El sistema neoliberal se ha encargado de establecer y reproducir esta perversa lógica de invisibilidad. Es una lógica que excluye y discrimina.

El oscuro laberinto donde habitan los invisibles es un campo en el cual el poder se limita a dar órdenes y a veces a regular y siempre sin considerar a los invisibles como sujetos. Cuando alguien pregunta o intercede por ellos, la respuesta del poder es invariablemente la misma “yo los considero”, “fueron tomados en cuenta” o con mayor descaro se dice “hemos escuchado a la gente”.

Es sorprendente observar hoy día en el marco político y a propósito del balance del primer año del actual gobierno, el criterio que formulan diversos analistas políticos defensores y/o obsecuentes con el sistema y su estado de inequidad, al señalar que se ha cambiado el estilo de hacer política, que la actual presidenta empatiza con la gente y sus inquietudes, que ha instaurado un liderazgo fundado en la generación de confianza en la transparencia y en la participación.

Es importante consignar lo anterior porque hay aquí una grave distorsión del concepto de participación o una abierta y cínica manipulación de una idea que está en el centro de la concepción misma de democracia, que es la capacidad de la comunidad de ser considerada como sujeto, que expresa su voluntad, que tiene capacidad de decidir colectivamente frente a los principales problemas que la afectan y de la cual, ella es quien los vivencia.

El tema del Transantiago es un ejemplo concreto de la ilusión de participación. Sobre un tema de tanta envergadura en que se modifica el sistema de transporte urbano con un tremendo impacto para la comunidad y el desarrollo de su cotidianidad en su desplazamiento, recursos y calidad de vida. Su decisión es adoptada técnicamente por la autoridad y sin consulta ciudadana.

Nadie puede ignorar la importancia de la instalación de un sistema de transporte más moderno, que descongestione, no contamine y que aumente la velocidad del desplazamiento. Era una oportunidad inmejorable de llevar a cabo plebiscitos locales, para definir rutas y frecuencia, principalmente en las zonas más periféricas, donde los acercamiento se tornan más difíciles y donde habitan sectores más vulnerables, con menos recursos.

Simplemente no se los consideró porque allí viven los invisibles.

En este punto es relevante indicar que lo que se somete a evaluación es el rol que se asigna al Estado y al enfoque que el gobierno o los gobiernos hacen del mismo. O un Estado autorreferido y ajeno a los sentires y vivencias de la comunidad o un Estado abierto a la comunidad y en diálogo constructivo y participativo con ella.
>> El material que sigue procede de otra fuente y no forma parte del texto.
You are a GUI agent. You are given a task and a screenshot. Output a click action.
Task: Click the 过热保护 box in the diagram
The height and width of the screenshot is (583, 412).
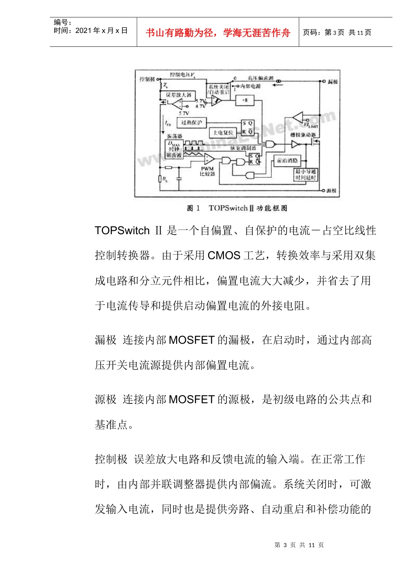point(191,123)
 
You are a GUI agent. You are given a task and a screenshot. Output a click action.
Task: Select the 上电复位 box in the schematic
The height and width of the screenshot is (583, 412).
point(223,132)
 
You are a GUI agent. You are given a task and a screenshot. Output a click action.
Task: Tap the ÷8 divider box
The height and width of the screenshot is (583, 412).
point(245,100)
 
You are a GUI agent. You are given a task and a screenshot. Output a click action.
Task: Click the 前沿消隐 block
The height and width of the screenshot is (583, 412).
point(287,160)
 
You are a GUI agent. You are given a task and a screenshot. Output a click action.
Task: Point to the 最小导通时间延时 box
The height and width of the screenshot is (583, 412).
point(306,174)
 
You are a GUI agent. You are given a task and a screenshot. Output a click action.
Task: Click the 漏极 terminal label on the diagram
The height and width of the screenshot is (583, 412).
point(333,82)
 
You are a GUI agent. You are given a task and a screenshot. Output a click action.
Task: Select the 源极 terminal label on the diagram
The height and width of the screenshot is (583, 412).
point(331,190)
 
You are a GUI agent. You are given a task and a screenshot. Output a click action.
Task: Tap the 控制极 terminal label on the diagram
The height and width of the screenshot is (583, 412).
point(147,79)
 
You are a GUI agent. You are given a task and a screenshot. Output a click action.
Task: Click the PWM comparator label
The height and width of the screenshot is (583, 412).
point(207,171)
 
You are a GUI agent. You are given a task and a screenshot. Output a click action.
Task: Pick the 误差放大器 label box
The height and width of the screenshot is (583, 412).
point(179,95)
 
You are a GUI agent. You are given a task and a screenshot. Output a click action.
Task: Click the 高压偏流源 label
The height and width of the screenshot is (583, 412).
point(261,78)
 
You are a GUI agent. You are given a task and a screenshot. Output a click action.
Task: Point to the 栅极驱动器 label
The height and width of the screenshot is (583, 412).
point(303,135)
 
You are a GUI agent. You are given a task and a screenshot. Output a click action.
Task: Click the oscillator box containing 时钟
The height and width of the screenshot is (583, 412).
point(174,149)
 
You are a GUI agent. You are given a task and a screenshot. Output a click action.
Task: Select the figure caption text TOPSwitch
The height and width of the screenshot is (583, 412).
point(228,208)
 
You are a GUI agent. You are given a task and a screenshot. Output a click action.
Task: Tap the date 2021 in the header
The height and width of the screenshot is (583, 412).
point(84,31)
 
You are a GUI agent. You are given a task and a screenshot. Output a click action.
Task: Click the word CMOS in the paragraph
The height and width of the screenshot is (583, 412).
point(224,255)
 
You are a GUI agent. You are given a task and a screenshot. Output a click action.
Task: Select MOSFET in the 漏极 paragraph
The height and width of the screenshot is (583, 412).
point(191,340)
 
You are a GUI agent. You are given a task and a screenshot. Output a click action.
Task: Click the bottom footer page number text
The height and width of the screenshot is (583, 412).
point(299,545)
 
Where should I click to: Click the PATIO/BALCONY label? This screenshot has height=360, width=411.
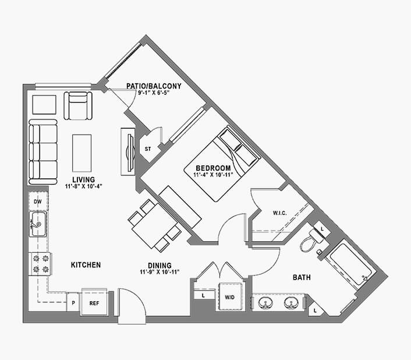[x=154, y=86]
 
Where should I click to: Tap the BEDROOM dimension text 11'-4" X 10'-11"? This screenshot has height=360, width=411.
[x=213, y=175]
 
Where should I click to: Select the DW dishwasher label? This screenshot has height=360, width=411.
[x=38, y=202]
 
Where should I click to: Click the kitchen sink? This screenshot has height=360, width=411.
[x=38, y=224]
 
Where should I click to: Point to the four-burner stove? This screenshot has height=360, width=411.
[x=40, y=264]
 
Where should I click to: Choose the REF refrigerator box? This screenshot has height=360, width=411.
[x=94, y=302]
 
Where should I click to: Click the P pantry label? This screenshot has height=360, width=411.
[x=73, y=303]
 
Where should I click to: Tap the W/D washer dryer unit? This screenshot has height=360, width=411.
[x=230, y=297]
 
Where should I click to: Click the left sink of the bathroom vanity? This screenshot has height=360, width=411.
[x=265, y=303]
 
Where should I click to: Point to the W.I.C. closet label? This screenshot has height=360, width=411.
[x=279, y=213]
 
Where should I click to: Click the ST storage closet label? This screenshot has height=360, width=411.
[x=148, y=149]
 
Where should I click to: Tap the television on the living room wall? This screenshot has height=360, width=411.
[x=130, y=153]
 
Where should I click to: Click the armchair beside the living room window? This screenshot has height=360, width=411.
[x=78, y=105]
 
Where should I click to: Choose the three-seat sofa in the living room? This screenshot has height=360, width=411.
[x=43, y=152]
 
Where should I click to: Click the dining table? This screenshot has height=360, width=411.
[x=154, y=226]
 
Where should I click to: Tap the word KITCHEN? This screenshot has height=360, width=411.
[x=86, y=265]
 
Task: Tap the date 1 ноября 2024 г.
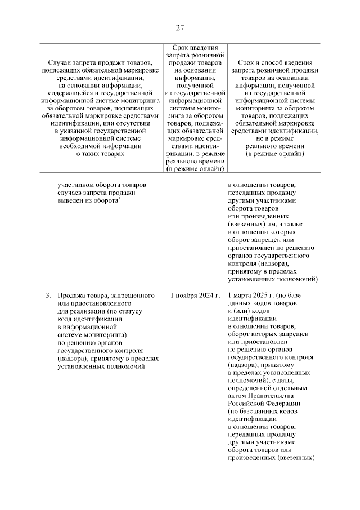(x=195, y=295)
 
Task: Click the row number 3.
(x=48, y=295)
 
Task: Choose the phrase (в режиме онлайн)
(x=195, y=168)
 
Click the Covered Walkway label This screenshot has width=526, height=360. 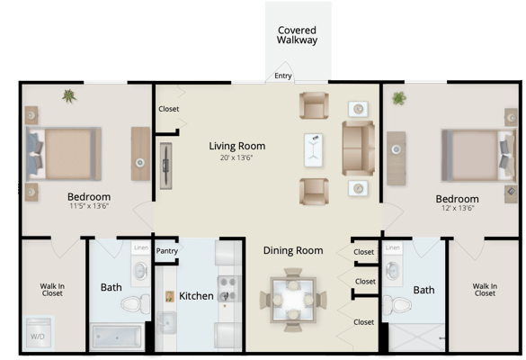pos(298,34)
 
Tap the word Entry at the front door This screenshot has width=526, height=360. pos(283,76)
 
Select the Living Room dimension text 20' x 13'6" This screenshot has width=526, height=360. pos(236,158)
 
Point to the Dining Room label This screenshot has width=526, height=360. pos(292,250)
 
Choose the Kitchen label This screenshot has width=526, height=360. pos(196,295)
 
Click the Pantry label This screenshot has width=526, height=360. pos(167,251)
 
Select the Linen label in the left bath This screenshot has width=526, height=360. pos(140,248)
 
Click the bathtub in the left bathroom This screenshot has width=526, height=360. pos(116,337)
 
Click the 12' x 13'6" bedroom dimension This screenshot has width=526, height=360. pos(456,209)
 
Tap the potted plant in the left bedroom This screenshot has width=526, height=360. pos(69,94)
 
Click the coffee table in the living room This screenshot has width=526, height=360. pos(313,148)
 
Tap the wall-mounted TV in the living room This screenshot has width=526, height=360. pos(165,163)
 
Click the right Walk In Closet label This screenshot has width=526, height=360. pos(485,289)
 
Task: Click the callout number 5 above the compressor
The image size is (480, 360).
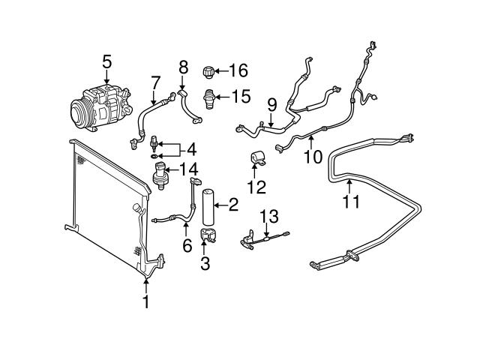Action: click(106, 61)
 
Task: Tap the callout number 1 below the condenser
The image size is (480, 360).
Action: click(146, 302)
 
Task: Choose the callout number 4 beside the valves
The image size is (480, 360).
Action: click(191, 148)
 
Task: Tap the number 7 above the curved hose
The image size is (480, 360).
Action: click(155, 82)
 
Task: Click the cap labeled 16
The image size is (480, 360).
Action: click(209, 73)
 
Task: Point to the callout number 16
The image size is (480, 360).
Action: click(238, 71)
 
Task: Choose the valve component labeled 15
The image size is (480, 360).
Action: click(211, 98)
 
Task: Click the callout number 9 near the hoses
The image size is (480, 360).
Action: click(272, 105)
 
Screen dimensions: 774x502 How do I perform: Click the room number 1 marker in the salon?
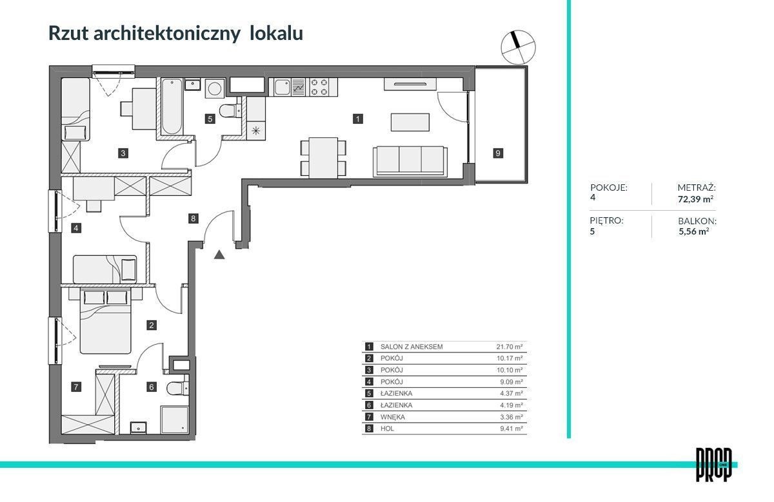(x=357, y=119)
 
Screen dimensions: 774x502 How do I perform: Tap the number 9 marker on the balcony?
(x=497, y=153)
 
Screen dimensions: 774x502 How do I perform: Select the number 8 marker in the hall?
(x=193, y=218)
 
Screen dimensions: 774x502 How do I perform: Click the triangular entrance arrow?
(x=219, y=255)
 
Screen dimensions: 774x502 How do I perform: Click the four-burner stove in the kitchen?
(x=319, y=87)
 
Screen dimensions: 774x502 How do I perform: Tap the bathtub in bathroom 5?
(x=172, y=107)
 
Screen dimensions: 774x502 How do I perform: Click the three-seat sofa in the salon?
(x=410, y=161)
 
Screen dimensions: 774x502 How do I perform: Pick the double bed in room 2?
(x=105, y=321)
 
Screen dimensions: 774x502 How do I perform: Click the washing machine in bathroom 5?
(x=215, y=88)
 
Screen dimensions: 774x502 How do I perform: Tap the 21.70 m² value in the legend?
(x=510, y=347)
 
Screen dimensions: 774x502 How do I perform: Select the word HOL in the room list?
(x=387, y=429)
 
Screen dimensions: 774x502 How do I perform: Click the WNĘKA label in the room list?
(x=393, y=417)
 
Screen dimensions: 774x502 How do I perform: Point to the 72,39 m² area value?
(x=695, y=199)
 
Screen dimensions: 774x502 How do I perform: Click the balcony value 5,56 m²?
(x=694, y=231)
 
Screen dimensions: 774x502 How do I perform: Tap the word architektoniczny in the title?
(x=167, y=34)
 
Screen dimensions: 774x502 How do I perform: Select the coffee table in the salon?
(x=410, y=122)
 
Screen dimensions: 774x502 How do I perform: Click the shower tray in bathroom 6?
(x=175, y=420)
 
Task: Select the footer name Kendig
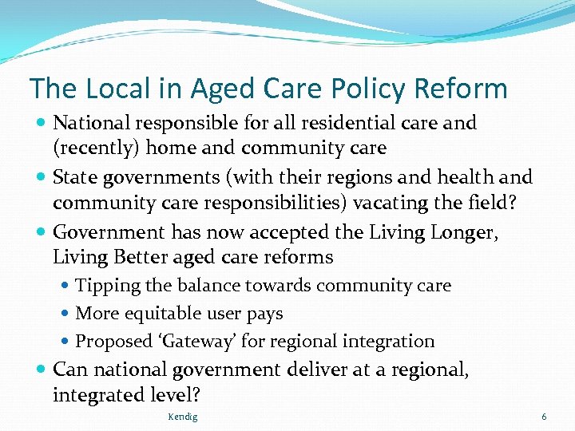pos(183,417)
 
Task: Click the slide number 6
pos(544,417)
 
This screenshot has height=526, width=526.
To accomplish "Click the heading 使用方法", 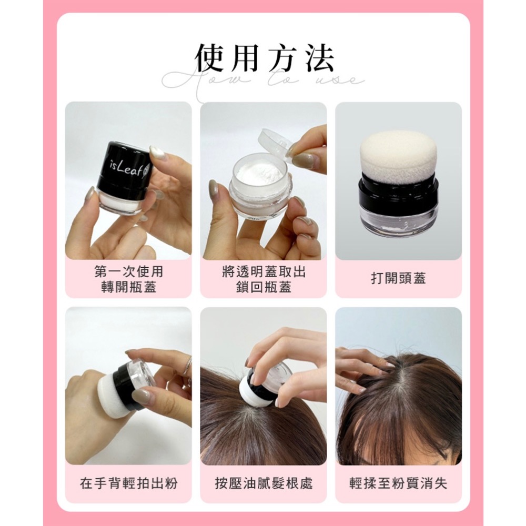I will point(264,58).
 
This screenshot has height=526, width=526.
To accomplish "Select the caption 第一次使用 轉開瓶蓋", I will point(128,279).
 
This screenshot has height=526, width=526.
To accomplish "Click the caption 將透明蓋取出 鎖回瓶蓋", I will point(264,279).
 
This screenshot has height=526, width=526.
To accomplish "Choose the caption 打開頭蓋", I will point(398,279).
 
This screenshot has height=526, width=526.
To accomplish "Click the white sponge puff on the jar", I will point(398,156).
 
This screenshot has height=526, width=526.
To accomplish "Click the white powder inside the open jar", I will point(258,173).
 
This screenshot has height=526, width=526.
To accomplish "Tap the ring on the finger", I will point(187,367).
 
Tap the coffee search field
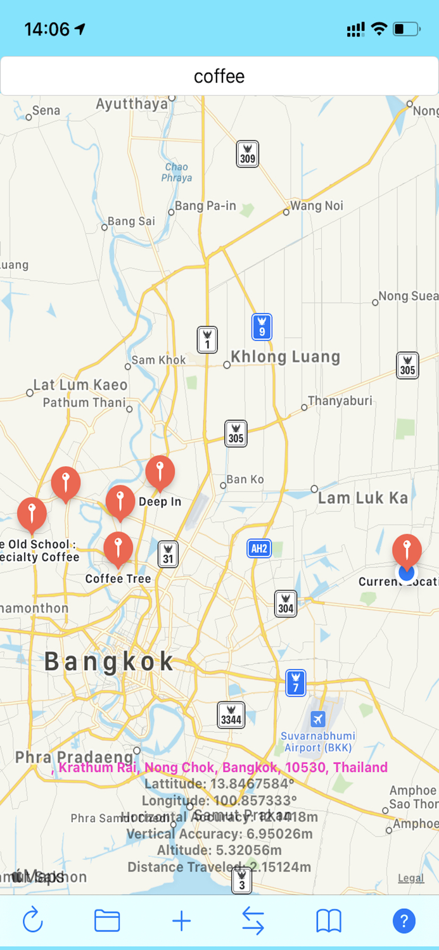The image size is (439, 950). (219, 77)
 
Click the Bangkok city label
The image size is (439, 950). (109, 662)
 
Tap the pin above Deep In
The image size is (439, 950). (160, 472)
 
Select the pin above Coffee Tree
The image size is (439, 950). (118, 548)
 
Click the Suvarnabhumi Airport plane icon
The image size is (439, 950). (318, 719)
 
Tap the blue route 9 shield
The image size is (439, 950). (262, 327)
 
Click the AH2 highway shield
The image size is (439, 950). (259, 548)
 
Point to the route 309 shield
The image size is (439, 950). (248, 154)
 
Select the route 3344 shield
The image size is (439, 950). (231, 715)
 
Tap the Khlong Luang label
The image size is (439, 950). (285, 357)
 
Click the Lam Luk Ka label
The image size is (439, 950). (363, 498)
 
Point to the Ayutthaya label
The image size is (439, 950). (132, 104)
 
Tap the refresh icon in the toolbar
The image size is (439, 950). (33, 920)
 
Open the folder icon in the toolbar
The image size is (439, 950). (107, 920)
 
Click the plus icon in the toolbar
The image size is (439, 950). (181, 920)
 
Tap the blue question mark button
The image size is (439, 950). (404, 920)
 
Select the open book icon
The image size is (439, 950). (329, 920)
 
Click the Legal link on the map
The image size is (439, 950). (411, 878)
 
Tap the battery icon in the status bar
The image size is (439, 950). (406, 28)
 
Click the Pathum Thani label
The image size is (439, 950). (84, 402)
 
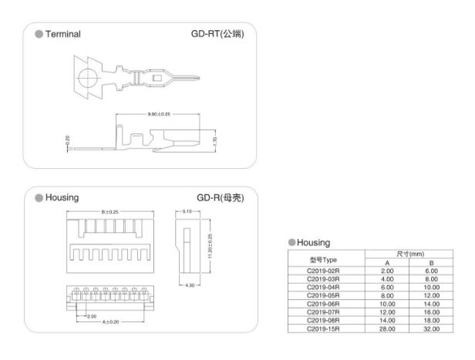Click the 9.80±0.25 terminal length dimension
pos(159,114)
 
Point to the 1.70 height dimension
pos(215,140)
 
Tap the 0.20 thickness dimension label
pos(67,140)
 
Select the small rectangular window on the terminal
pos(157,78)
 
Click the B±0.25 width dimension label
pos(109,212)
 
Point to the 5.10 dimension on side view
pos(187,211)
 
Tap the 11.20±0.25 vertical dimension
pos(211,246)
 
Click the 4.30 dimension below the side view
pos(190,285)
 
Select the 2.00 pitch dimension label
pos(92,316)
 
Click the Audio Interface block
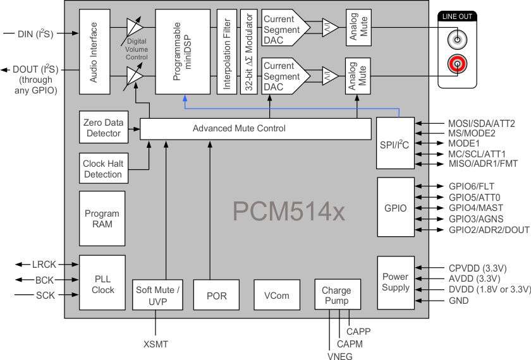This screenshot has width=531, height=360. tap(94, 52)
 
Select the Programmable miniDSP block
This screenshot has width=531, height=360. tap(183, 52)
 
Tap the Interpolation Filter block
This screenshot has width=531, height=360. tap(226, 52)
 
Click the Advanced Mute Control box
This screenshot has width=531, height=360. tap(255, 129)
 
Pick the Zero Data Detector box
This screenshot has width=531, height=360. tap(102, 128)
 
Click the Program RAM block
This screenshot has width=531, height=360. tap(102, 219)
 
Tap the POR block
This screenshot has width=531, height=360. tap(217, 296)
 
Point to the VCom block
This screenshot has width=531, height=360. tap(277, 296)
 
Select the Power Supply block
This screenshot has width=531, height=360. tap(396, 282)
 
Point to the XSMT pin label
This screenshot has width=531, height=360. tap(156, 344)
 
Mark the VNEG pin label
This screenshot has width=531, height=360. tap(340, 355)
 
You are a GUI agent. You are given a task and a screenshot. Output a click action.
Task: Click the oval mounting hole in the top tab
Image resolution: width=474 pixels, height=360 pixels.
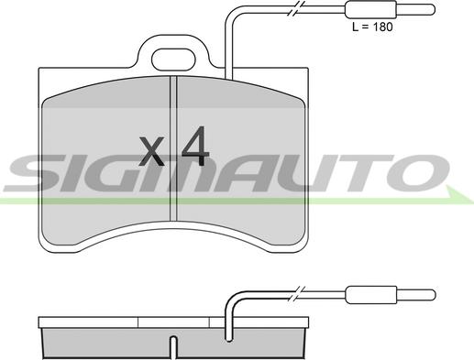173,60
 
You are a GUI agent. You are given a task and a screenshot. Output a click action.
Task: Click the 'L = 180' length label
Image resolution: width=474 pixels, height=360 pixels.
372,27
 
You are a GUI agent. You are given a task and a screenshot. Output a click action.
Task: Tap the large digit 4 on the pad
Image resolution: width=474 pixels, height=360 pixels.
195,146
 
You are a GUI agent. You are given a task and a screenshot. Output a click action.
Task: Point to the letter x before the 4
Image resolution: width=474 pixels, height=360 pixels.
151,151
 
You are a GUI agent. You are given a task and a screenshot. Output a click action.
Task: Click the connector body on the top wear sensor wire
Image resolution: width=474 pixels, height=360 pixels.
370,9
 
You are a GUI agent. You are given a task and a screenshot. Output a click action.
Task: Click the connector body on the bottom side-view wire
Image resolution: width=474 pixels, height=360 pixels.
371,295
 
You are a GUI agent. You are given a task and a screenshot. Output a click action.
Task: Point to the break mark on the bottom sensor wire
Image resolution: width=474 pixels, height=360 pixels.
297,295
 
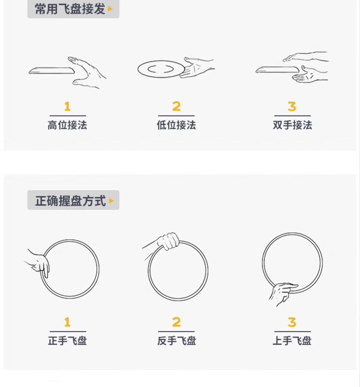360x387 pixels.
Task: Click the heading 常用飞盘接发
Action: point(70,9)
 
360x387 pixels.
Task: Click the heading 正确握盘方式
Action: point(71,200)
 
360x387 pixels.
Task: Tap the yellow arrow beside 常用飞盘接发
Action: point(110,9)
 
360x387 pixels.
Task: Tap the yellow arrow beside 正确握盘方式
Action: point(111,201)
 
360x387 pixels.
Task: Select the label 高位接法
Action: point(67,125)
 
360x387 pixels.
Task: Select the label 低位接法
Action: point(177,125)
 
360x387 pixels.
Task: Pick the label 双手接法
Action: point(292,125)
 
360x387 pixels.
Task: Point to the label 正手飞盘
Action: point(67,340)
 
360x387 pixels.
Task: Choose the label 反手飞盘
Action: point(177,340)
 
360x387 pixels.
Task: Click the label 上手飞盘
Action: point(292,340)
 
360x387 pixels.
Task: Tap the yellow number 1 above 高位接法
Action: point(67,107)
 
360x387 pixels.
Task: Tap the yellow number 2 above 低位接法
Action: point(177,107)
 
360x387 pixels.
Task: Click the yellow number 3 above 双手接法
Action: point(292,107)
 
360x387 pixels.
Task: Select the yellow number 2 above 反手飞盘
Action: point(177,322)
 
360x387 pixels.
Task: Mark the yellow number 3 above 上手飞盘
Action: point(292,322)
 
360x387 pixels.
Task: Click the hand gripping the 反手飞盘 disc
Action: point(168,242)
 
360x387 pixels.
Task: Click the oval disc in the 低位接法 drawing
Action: point(161,69)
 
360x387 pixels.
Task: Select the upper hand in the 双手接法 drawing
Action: point(305,57)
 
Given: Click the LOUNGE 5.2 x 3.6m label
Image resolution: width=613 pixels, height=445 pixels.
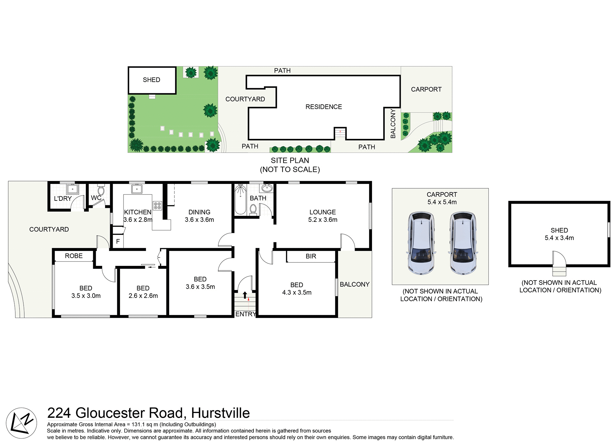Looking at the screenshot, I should click(x=322, y=216).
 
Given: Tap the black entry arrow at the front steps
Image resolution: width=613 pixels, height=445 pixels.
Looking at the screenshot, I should click(x=245, y=295).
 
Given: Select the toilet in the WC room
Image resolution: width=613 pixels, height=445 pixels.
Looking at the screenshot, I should click(x=101, y=191).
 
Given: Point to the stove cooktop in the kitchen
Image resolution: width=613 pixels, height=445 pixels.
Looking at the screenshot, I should click(x=157, y=206).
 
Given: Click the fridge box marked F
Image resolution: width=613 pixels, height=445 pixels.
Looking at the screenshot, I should click(x=118, y=241).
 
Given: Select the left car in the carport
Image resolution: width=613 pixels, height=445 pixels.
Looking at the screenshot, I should click(x=421, y=243).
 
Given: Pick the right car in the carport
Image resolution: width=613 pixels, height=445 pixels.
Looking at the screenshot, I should click(x=463, y=243).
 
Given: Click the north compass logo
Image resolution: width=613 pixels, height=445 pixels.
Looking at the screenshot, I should click(x=21, y=423).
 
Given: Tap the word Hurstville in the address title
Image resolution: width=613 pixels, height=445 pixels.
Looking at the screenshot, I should click(x=220, y=413).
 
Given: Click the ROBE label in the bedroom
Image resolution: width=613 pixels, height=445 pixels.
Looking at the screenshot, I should click(x=74, y=256).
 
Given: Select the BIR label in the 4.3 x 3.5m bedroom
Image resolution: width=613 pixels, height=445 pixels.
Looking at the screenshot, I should click(x=311, y=256).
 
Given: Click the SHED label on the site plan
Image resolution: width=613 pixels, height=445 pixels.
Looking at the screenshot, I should click(x=151, y=80).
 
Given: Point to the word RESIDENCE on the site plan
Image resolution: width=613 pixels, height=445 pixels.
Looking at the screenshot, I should click(x=323, y=107).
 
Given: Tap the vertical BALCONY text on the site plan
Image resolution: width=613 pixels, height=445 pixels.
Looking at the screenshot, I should click(x=393, y=124).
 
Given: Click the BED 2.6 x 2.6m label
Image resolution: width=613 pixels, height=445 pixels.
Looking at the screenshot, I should click(x=143, y=292).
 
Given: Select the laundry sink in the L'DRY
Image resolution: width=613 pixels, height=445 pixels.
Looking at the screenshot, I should click(x=72, y=189).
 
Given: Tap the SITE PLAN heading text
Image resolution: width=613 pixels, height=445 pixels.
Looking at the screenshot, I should click(x=290, y=161).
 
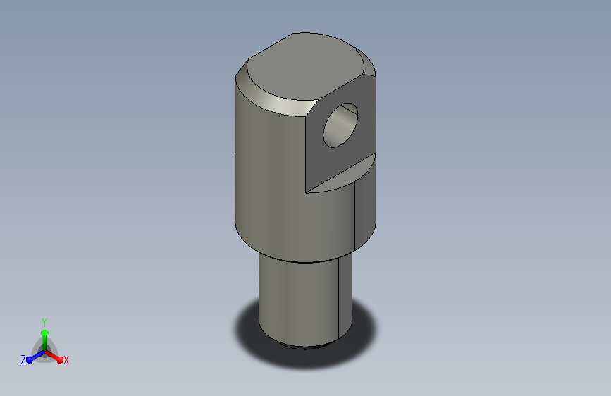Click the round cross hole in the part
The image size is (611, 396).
point(340,125)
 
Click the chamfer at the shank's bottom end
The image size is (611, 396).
point(306,346)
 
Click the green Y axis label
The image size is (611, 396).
point(44,323)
Esto define el carácter de las políticas públicas.

Políticas públicas definidas desde un verticalismo autoritario o políticas públicas que recogen la opinión de la comunidad. Políticas públicas que consideran a la comunidad como objeto de regulación o políticas públicas que ven a la comunidad como sujeto de construcción y partícipe de la regulación que los va a afectar.

La historia ha demostrado y seguirá demostrando que cuando los grupos sociales son ellos mismos los que definen sus propias normas de regulación o participan en su elaboración, su conducta siempre será de hacerse cargo de su decisión y por lo mismo, pueden soportar el costo que dicha decisión implica. Cuando no es así y no se les considera, es más, cuando la norma surge a espaldas de ellos y contra su voluntad, lo esperable será el justo reclamo y el natural descontento y reprobación. Aquí entonces, es absurdo escuchar la voz manipuladora de la autoridad cuando pide que la comunidad haga un sacrificio por el bien de todos, cuando en general ese bien normalmente es en perjuicio de los más vulnerables, de los invisibles.

Chile está viviendo un tiempo en que el descontento de la comunidad frente a la autoridad, los gobernantes y los partidos políticos, crece. Así lo reflejan sistemáticamente las encuestas. Esta es una señal que no puede ignorarse. Es una señal que reclama en el fondo su consideración de sujeto. Es una señal que se levanta frente a una política organizada y diseñada para excluir y discriminar. Es una voz que se levanta desde el fondo del alma de un pueblo que quiere recuperar su soberanía.

De un pueblo, de una comunidad que quiere dejar de ser invisible. De una comunidad que quiere recuperar su visibilidad y ser constructora de su futuro.

* El autor es abogado y Decano Escuela de Derecho U. Bolivariana.